Some people add a few drops of other essential oils like rosemary or eucalyptus. In the same study that tested mint, rosemary oil at just 2.5% concentration killed 100% of cockroaches on contact, dramatically outperforming mint at the same dose. Adding 5 to 10 drops of rosemary oil to your peppermint mixture could improve the formula, though it will change the scent profile of your home.
Safety Around Pets
Peppermint oil is toxic to cats, both when ingested and when inhaled. There is no established safe threshold. Signs of peppermint oil poisoning in cats include vomiting, fatigue, and altered behavior, and in severe cases it can lead to liver failure. Birds are also sensitive.

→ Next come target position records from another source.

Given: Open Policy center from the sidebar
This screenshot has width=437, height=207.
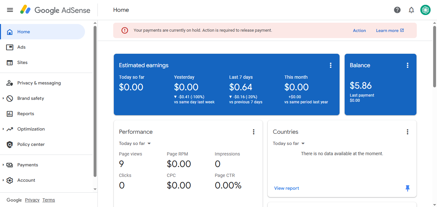Looking at the screenshot, I should tap(31, 144).
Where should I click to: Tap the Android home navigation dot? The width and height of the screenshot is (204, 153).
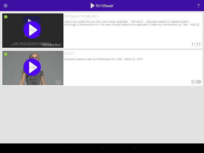pos(102,148)
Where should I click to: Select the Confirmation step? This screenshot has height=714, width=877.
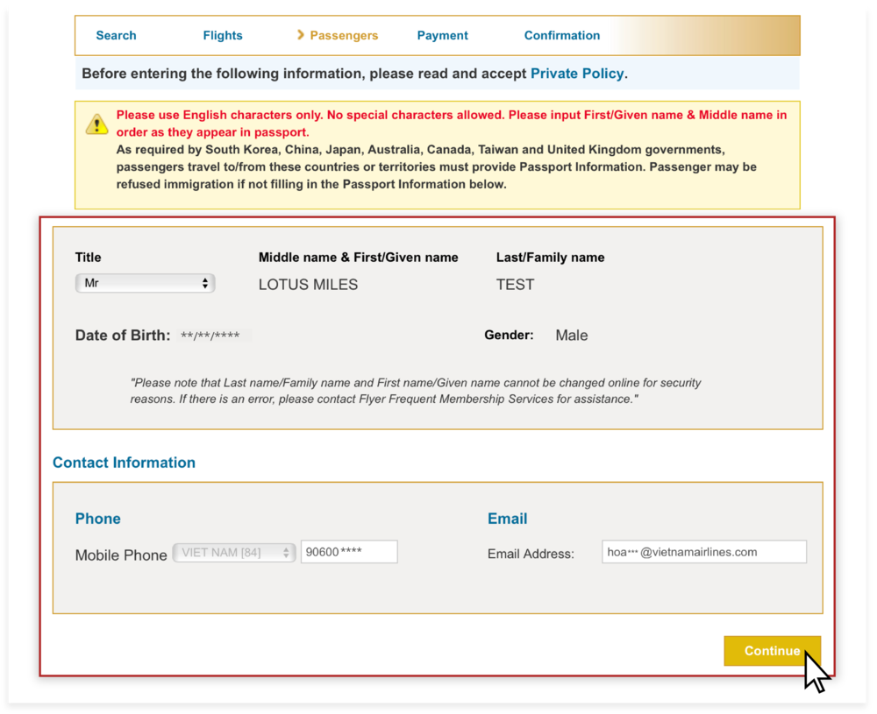pos(561,35)
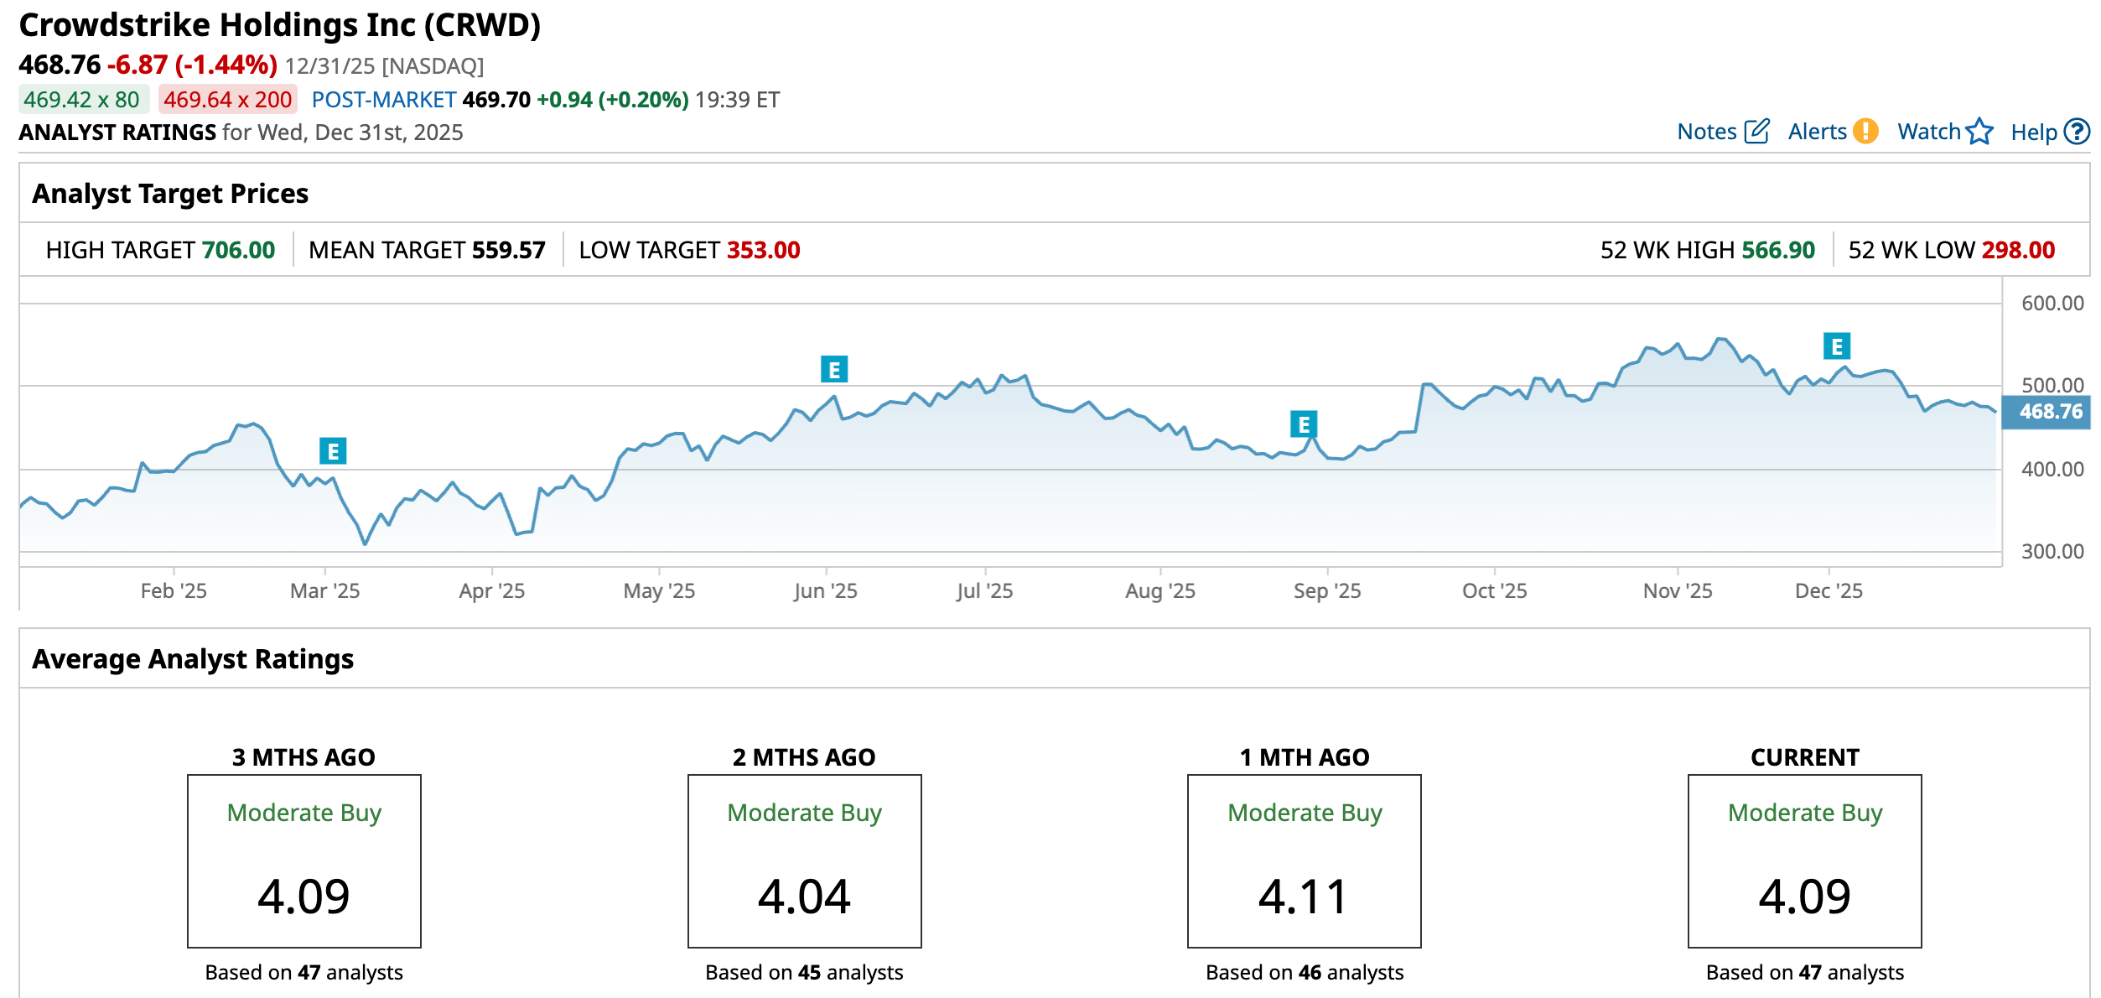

If you have cats, avoid spraying in areas they frequent or in enclosed spaces where the vapor concentrates. Soaked cotton balls tucked behind appliances are especially risky if a cat can reach them. Dogs are generally more tolerant, but keeping the spray away from food and water bowls and pet bedding is still smart practice.
What Peppermint Spray Won’t Do
Peppermint repels roaches from the area you’ve sprayed, but it doesn’t eliminate a colony. If roaches are nesting in your walls or behind your cabinets, spraying peppermint at entry points may simply redirect them to a different route. For a handful of occasional invaders, peppermint spray at doorways, window frames, and pipe entries can be enough to discourage them. For an active infestation, where you’re seeing roaches regularly or spotting small ones (which indicates breeding), you’ll need bait stations or gel baits that roaches carry back to the nest.
Peppermint spray works best as one layer of a broader approach: clean up food residue, fix leaky pipes, seal cracks around plumbing, and use the spray to make your home’s entry points less inviting. Used that way, it’s a low-cost, pleasant-smelling tool that genuinely reduces roach traffic.